Dessa estratégia decorrem variadas táticas. Mas a esquerda não deve ter duas caras. Não pode ter uma cara quando fala para o povo e outra quando negocia no Congresso Nacional. Coerência tem importância.
Na votação para a presidência da Câmara dos Deputados, os partidos de esquerda podem e devem apresentar uma candidatura unificada com um programa comum. Claro que não somos indiferentes ao desenlace desta disputa. Se Bolsonaro conquistar para Artur Lira a presidência, Bolsonaro ganhará blindagem incondicional até o fim do mandato. Mas a eleição de uma candidatura articulada por Maia não garante, tampouco, a possibilidade de abertura de um processo de impeachment. A oposição liberal de direita aposta nas eleições de 2022. O papel da esquerda é fortalecer a disposição de luta das massas populares pelo Fora Bolsonaro.
Um programa para a mobilização de massas
Temos um programa de ação para os primeiros meses de 2021. Vacinação para todos, já! Auxílio emergencial, já! Trabalho para todos, já! Nenhum direito a menos, contra as privatizações e a reforma administrativa! Essas são reivindicações que podem incendiar a consciência de milhões. Elas são uma ponte para o Fora Bolsonaro. Sem o Fora Bolsonaro não se vê aonde queremos chegar. Mas sem as reivindicações concretas não é possível caminhar na direção certa. Essa é a arte de um programa transicional que faz mediações, mas aposta na dinâmica de uma radicalização que abre um caminho.

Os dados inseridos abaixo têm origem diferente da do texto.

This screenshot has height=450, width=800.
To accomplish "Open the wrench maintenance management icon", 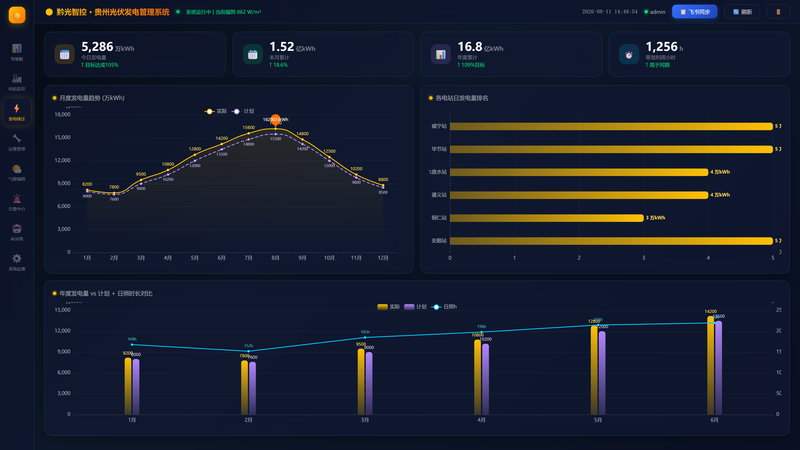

Uma esquerda que ambicione futuro não pode ter duas caras. O centro da tática é a disputa pela liderança da oposição a Bolsonaro. A renúncia à apresentação de uma candidatura de esquerda seria um erro, porque deixa a esquerda oculta atrás da oposição de direita.
É verdade que a luta pelo “impossível” pode inspirar boa poesia, mas não política marxista séria. As massas populares só se colocam em movimento quando acreditam na vitória. As condições objetivas impõem limites que são intransponíveis. Mas organizações socialistas devem ter como primeiro objetivo estimular, inspirar e inflamar a confiança dos trabalhadores em si mesmos, a começar pela juventude e os setores mais oprimidos — negros, mulheres e LGBTs —, onde o ardor é maior. Assim se mudam as condições objetivas.
A defesa de uma política revolucionária repousa em um “voluntarismo” dos sujeitos sociais e na força de uma linha de independência de classe. Sem uma vontade organizada, uma determinação de combate, uma paixão consciente não é possível vencer.